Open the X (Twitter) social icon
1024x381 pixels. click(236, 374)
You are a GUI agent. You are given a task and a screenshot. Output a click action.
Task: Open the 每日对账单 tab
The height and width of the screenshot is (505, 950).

════

BRIEF:
Nothing but the lines from the one that contains "Task: Open the 每日对账单 tab" through the last line of the entries should appear in your reply, each repeated exactly.

RESULT OF THIS TASK:
Task: Open the 每日对账单 tab
The height and width of the screenshot is (505, 950).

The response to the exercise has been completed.